DeapSECURE module 2: Dealing with Big Data: Spark---Scalable Framework for Big Data

This document contains additional introductory materials on Apache Spark, an alernative big data analytics framework.

Which One to Choose? Pandas vs. Spark

pandas can be compared to Spark in many ways: Each library offers DataFrame, an object that embodies a dataset in a tabular format. Here are some similarities:

Both Spark and pandas have capabilities to read from and write from popular common data formats:
- Pandas IO tools can read/write CSV, JSON, Excel, HDF5, and even Apache’s Parquet tabular format. Database formats can be supported via SQL queries.
- Spark DataFrameReader, which is customarily accessed via spark.read prefix, also has a rich support for formats like CSV, JSON, database tables (via JDBC), Apache Parquet, etc. See also the web page on Data Sources on Spark’s User Guide.

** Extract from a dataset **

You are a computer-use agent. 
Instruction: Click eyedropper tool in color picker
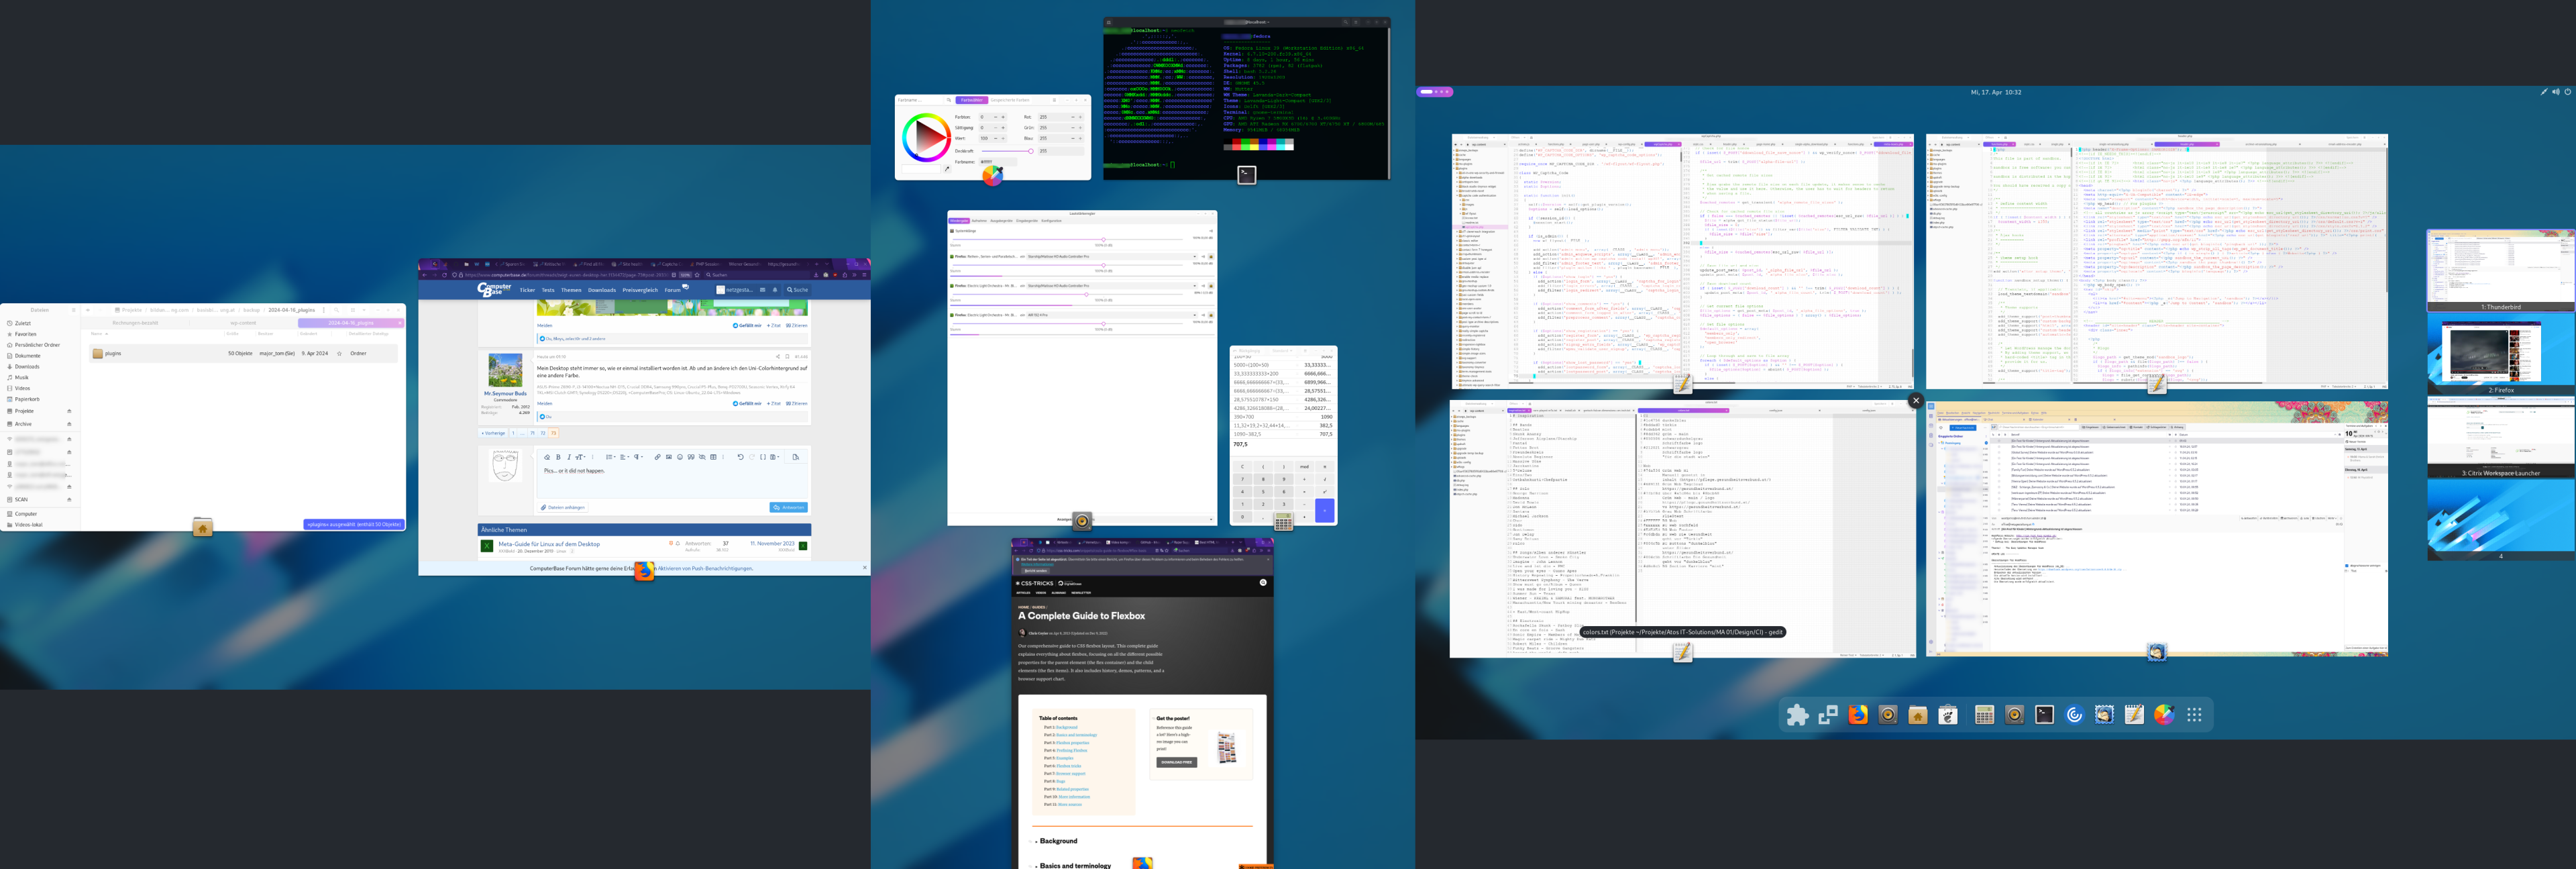pos(948,169)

But there are several important differences:

In Pandas, a DataFrame stores the dataset “in-memory”; therefore the computer must have sufficient memory to contain the entire dataset. Furthermore, the dataset can only reside in a single computer; it is not distributed.
In Spark, a DataFrame represents a (potentially) enormous amount of data that can reside in a distributed fashion (across many computers). It is not a requirement that the dataset must fit in the computer’s memory, because Spark is capable of ingesting and processing data that is larger than the aggregated memory of the computers in which the Spark subtasks are executed.

In terms of data operation, there is also an important difference:

In Pandas, any operation (select, filter, join, etc.) will be executed immediately and returns a new DataFrame with the computed results. In other words, the results are available immediately following the command.
In Spark, only actions will return results that can be fetch, saved, or visualized. The other type of operations (transformations) will only build the task pipeline without executing it right away.